#### Task requirements:
Read the records and write them out again exactly.

#### Data supplied:
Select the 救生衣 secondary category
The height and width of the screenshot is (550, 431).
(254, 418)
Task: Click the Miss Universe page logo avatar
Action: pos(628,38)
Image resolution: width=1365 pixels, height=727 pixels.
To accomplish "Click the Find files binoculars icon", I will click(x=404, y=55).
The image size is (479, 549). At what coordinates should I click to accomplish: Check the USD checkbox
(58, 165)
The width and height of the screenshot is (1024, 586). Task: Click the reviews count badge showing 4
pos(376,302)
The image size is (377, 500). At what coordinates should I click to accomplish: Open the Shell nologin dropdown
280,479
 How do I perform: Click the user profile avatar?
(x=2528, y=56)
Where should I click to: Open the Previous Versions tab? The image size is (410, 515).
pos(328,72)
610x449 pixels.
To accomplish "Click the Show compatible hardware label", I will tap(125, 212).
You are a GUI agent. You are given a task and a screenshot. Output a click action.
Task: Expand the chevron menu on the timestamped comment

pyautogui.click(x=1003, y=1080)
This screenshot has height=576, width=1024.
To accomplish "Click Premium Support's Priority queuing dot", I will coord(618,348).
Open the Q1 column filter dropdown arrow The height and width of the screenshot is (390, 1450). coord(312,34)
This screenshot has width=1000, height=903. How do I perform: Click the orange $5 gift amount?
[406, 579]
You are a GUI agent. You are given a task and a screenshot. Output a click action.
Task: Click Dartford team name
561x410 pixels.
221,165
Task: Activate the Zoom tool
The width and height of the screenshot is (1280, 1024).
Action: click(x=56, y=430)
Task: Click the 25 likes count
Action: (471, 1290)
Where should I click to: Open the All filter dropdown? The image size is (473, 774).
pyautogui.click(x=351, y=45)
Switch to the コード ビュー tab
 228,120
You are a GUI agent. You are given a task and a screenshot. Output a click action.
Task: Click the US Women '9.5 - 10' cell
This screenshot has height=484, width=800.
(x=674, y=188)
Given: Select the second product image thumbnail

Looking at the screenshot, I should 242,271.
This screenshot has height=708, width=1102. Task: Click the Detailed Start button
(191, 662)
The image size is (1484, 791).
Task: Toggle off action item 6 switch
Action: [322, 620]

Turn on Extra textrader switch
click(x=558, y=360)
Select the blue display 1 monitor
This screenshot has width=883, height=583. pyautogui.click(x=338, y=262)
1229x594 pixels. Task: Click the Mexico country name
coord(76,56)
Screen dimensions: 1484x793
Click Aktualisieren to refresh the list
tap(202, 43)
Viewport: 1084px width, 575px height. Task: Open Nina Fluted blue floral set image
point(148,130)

#### Solution below:
Select the 救生衣 secondary category
The height and width of the screenshot is (550, 431).
(254, 418)
Task: Click the Miss Universe page logo avatar
Action: pos(628,38)
Image resolution: width=1365 pixels, height=727 pixels.
To accomplish "Click the Find files binoculars icon", I will click(x=404, y=55).
The image size is (479, 549). At what coordinates should I click to accomplish: Check the USD checkbox
(58, 165)
The width and height of the screenshot is (1024, 586). Task: Click the reviews count badge showing 4
pos(376,302)
The image size is (377, 500). At what coordinates should I click to accomplish: Open the Shell nologin dropdown
280,479
 How do I perform: Click the user profile avatar?
(x=2528, y=56)
Where should I click to: Open the Previous Versions tab? The image size is (410, 515).
pos(328,72)
610x449 pixels.
To accomplish "Click the Show compatible hardware label", I will tap(125, 212).
You are a GUI agent. You are given a task and a screenshot. Output a click action.
Task: Expand the chevron menu on the timestamped comment

pyautogui.click(x=1003, y=1080)
This screenshot has height=576, width=1024.
To accomplish "Click Premium Support's Priority queuing dot", I will coord(618,348).
Open the Q1 column filter dropdown arrow The height and width of the screenshot is (390, 1450). coord(312,34)
This screenshot has width=1000, height=903. How do I perform: Click the orange $5 gift amount?
[406, 579]
You are a GUI agent. You are given a task and a screenshot. Output a click action.
Task: Click Dartford team name
561x410 pixels.
221,165
Task: Activate the Zoom tool
The width and height of the screenshot is (1280, 1024).
Action: click(x=56, y=430)
Task: Click the 25 likes count
Action: (471, 1290)
Where should I click to: Open the All filter dropdown? The image size is (473, 774).
pyautogui.click(x=351, y=45)
Switch to the コード ビュー tab
 228,120
You are a GUI agent. You are given a task and a screenshot. Output a click action.
Task: Click the US Women '9.5 - 10' cell
This screenshot has height=484, width=800.
(x=674, y=188)
Given: Select the second product image thumbnail

Looking at the screenshot, I should 242,271.
This screenshot has height=708, width=1102. Task: Click the Detailed Start button
(191, 662)
The image size is (1484, 791).
Task: Toggle off action item 6 switch
Action: [322, 620]

Turn on Extra textrader switch
click(x=558, y=360)
Select the blue display 1 monitor
This screenshot has width=883, height=583. pyautogui.click(x=338, y=262)
1229x594 pixels. Task: Click the Mexico country name
coord(76,56)
Screen dimensions: 1484x793
Click Aktualisieren to refresh the list
tap(202, 43)
Viewport: 1084px width, 575px height. Task: Open Nina Fluted blue floral set image
point(148,130)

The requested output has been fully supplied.